Elyzabeth Estrada '14 (BS Criminal Justice) | Support Specialist, Miami-Dade County Office of Emergency Management | Miami, Florida
Hurricanes. Mass-shootings. Disease outbreaks. Nuclear power disasters. It's the job of the Miami-Dade County Office of Emergency Management (OEM) to prepare for these scenarios. Which means it's the job of people like Elyzabeth Estrada '14.
Specifically, Estrada works on a program called the Emergency Evacuation Assistance Program, which ensures that local residents who need storm-time assistance -- whether they’re blind, or bed-bound, or they rely on dialysis machines -- can get to a safe and secure place before a storm hits. Estrada helps educate citizens about the program and works with the transportation providers who make it happen.
When she first started at Johnson & Wales, she was interested in a career as an FBI agent. But then, during a class on cyber security and terrorism in her junior year, she learned about emergency-response work. Her interest in the field turned into an internship with the Miami-Dade OEM, which turned into a post-college job she “completely loves.” By now, she's fluent in emergency-ese and quick to ring off facts like the dates of South Florida's hurricane season (June 1 to November 30).
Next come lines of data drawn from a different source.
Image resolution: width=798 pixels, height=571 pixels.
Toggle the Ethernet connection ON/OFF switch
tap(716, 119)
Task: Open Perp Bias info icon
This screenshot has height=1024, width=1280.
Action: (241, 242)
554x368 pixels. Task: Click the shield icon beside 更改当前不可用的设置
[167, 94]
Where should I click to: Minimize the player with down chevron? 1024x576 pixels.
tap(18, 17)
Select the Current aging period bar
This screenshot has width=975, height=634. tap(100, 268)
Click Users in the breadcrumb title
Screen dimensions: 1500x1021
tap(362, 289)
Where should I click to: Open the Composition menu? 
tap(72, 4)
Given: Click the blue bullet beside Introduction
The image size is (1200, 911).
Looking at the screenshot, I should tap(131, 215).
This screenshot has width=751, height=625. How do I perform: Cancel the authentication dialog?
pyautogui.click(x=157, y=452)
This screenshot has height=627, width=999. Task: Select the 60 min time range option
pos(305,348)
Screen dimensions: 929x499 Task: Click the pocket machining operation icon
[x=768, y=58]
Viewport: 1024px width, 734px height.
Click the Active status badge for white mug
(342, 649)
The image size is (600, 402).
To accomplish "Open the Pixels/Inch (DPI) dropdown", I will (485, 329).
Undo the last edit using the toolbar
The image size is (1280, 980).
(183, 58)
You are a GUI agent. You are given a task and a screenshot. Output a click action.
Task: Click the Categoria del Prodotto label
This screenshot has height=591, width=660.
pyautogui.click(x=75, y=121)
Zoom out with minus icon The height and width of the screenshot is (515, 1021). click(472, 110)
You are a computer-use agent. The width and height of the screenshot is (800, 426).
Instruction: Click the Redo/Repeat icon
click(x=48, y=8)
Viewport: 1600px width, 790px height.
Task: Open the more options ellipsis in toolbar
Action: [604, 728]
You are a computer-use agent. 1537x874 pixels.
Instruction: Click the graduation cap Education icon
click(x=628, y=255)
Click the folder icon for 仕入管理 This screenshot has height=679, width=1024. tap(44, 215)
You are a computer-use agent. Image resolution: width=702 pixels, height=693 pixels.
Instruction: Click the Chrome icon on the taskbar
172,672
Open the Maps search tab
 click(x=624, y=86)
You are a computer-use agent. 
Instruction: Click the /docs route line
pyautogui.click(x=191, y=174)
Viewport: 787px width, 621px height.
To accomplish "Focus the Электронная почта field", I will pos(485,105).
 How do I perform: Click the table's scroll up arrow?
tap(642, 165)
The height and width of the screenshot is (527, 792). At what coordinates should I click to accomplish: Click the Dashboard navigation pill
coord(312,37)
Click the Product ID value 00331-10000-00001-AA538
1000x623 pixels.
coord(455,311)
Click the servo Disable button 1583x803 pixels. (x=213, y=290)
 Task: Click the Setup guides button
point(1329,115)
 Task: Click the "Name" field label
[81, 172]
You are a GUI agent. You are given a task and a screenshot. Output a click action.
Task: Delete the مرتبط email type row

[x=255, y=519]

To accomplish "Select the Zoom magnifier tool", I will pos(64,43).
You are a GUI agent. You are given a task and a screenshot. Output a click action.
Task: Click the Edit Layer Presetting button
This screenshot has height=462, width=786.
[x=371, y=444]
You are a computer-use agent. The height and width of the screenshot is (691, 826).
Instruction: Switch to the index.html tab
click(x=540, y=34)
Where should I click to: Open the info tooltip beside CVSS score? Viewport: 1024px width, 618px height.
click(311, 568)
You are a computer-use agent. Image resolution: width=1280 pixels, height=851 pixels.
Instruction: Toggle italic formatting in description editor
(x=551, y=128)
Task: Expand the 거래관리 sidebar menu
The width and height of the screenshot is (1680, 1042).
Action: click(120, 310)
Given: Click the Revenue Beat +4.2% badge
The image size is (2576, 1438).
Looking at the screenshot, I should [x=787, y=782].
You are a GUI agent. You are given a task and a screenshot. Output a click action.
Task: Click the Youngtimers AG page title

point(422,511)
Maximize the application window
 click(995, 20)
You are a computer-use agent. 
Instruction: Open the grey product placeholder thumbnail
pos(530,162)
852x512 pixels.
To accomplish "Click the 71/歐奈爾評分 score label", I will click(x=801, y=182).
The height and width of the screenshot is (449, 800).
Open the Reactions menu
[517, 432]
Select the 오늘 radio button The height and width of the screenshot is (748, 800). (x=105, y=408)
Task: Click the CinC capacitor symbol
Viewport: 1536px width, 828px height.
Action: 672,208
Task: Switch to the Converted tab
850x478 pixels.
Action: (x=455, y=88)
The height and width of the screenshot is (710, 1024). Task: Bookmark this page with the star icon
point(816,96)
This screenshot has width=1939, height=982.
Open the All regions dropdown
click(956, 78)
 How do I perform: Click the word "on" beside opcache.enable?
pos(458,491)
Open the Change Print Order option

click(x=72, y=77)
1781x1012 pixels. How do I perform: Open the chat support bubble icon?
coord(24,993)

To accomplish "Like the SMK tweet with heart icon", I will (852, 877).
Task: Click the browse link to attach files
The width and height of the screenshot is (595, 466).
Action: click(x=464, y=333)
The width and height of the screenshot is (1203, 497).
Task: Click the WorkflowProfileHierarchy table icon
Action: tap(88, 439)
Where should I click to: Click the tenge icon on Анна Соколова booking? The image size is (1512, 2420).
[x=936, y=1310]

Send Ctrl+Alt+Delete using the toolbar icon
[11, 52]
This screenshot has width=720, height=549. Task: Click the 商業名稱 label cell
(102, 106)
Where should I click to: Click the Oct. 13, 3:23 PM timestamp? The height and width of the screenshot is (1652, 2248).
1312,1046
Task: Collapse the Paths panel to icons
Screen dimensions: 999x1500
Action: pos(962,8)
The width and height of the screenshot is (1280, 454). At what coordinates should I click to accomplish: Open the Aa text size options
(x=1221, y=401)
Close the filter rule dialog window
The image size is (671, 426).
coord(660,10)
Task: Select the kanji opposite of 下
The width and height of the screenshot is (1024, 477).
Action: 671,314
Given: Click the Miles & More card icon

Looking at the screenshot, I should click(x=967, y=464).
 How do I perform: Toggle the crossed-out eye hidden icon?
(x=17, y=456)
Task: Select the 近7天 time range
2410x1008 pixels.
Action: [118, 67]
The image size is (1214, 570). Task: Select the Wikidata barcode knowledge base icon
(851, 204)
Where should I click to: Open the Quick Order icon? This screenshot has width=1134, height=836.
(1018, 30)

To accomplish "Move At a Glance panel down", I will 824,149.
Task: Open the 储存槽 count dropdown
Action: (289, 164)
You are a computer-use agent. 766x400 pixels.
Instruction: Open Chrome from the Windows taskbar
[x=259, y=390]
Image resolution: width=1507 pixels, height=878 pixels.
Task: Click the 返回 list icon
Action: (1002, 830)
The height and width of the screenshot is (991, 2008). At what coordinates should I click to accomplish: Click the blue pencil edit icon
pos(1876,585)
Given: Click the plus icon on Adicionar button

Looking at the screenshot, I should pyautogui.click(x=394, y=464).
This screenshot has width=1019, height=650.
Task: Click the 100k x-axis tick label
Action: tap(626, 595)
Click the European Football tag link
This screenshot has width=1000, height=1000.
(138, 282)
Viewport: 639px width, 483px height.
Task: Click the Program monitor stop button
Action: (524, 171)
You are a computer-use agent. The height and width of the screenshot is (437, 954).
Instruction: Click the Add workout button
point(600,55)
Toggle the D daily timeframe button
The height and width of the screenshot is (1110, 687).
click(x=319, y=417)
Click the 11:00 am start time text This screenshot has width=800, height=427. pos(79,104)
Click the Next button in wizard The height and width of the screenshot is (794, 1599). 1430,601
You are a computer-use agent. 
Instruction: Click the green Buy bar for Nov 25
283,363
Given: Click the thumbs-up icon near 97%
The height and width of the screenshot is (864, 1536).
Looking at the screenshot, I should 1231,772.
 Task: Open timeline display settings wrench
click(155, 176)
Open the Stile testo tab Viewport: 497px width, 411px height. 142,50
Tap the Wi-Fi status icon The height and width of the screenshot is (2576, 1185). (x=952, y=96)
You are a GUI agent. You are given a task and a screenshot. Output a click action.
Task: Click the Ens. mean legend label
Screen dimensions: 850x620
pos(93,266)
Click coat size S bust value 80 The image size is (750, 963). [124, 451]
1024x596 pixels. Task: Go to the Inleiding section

Someday, she says she'd love to move to another major city to work on snowstorm or earthquake preparedness/response, and after that, perhaps work as a director of security for a major university. But, for now, she says, “Every day I get excited to come to work. I'm learning something new.”
Among the lessons she's learned?
While people often associate disaster-response with national offices like Federal Emergency Management Agency (FEMA), in reality, she notes, “All emergencies happen on a local level first.”